◆ **What is required**
Could you copy every record below exactly as it is written?

◆ **Given records**
● ● ● ● ● ● ●

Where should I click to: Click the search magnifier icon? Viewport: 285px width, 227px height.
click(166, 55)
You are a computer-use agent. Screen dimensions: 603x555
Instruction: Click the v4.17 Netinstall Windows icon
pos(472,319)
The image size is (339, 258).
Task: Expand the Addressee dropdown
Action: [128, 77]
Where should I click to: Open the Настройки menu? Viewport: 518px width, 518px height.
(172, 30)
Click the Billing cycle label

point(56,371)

● ● ● ● ● ● ●

◆ **Solved problem**
Where should I click to: Click the search magnifier icon? Viewport: 285px width, 227px height.
click(166, 55)
You are a computer-use agent. Screen dimensions: 603x555
Instruction: Click the v4.17 Netinstall Windows icon
pos(472,319)
The image size is (339, 258).
Task: Expand the Addressee dropdown
Action: [128, 77]
Where should I click to: Open the Настройки menu? Viewport: 518px width, 518px height.
(172, 30)
Click the Billing cycle label

point(56,371)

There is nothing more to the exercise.